*STATED EXERCISE*: Copy out the lines from the one containing "You are a computer-use agent." through the one containing "Action: coord(124,37)", including both of those lines. Leave the pictures out of your copy.

[Dataset items]
§
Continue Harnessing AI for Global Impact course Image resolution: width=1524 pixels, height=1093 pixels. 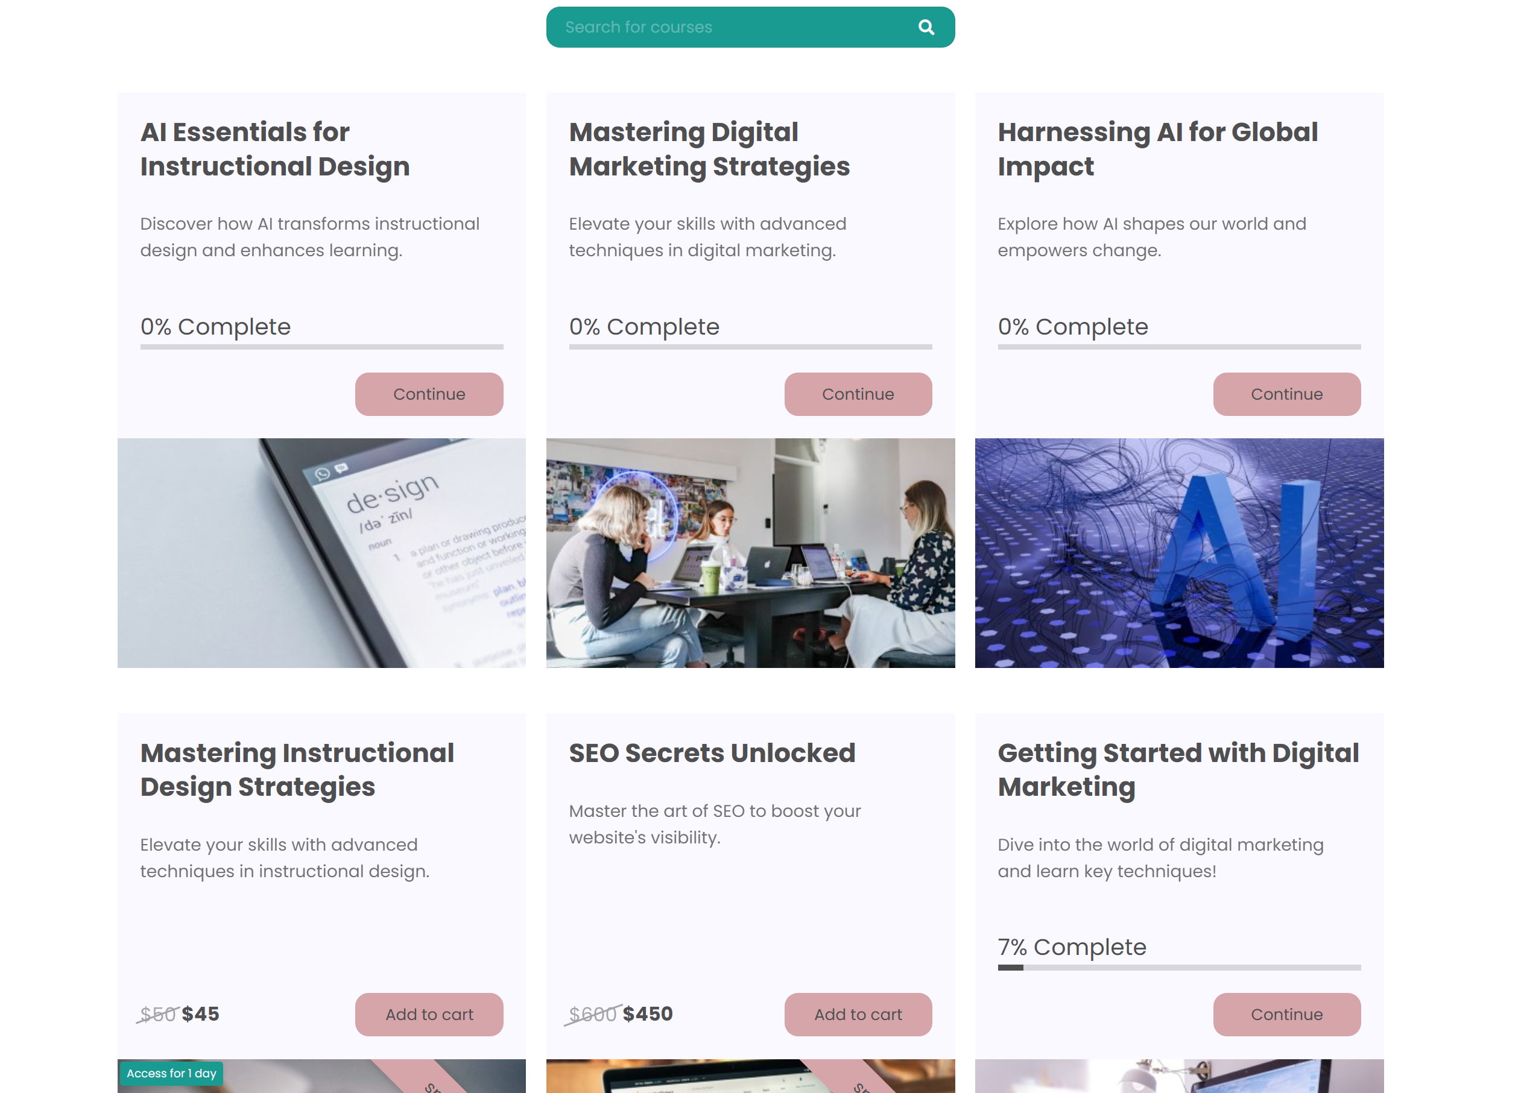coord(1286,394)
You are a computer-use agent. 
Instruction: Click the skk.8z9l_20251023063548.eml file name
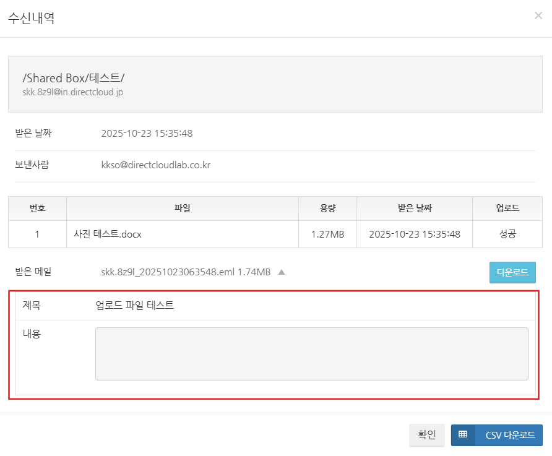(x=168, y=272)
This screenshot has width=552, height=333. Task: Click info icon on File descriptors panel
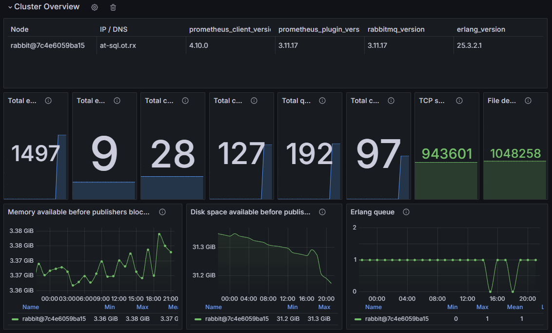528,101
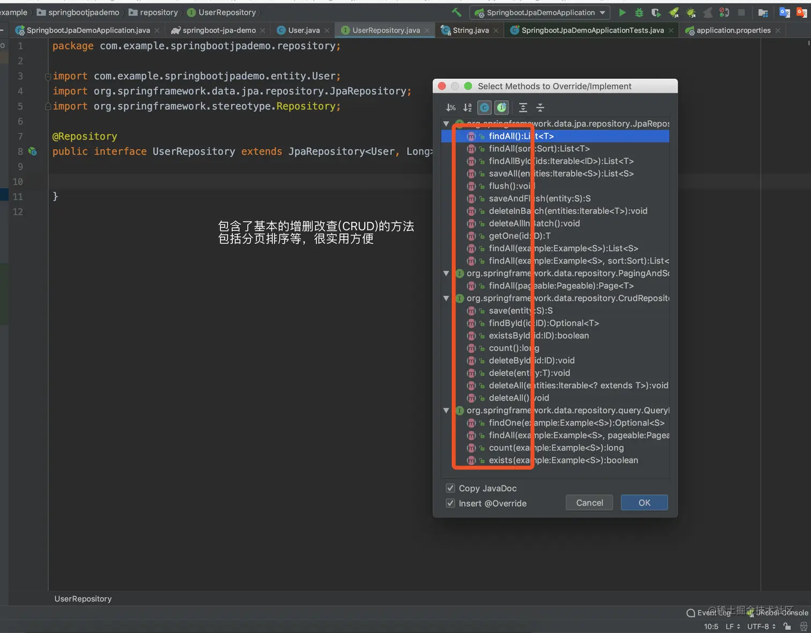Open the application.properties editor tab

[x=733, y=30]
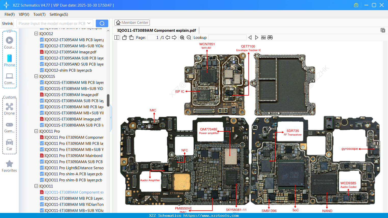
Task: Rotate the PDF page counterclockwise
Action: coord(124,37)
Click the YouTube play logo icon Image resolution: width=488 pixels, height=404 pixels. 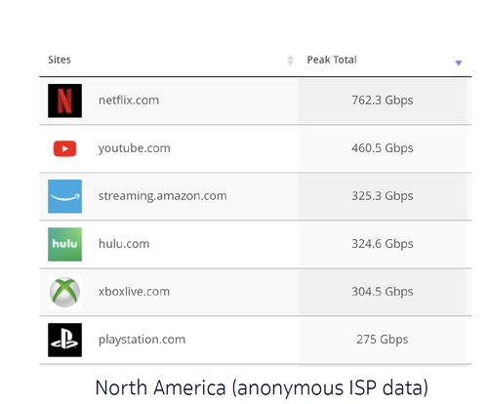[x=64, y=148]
§
*RESULT FOR THIS TASK*:
You are a computer-use agent. 
Instruction: Click the skk.8z9l_20251023063548.eml file name
(x=168, y=272)
This screenshot has width=552, height=333. Task: Click info icon on File descriptors panel
528,101
Open the application.properties editor tab

[x=733, y=30]
Task: Rotate the PDF page counterclockwise
Action: coord(124,37)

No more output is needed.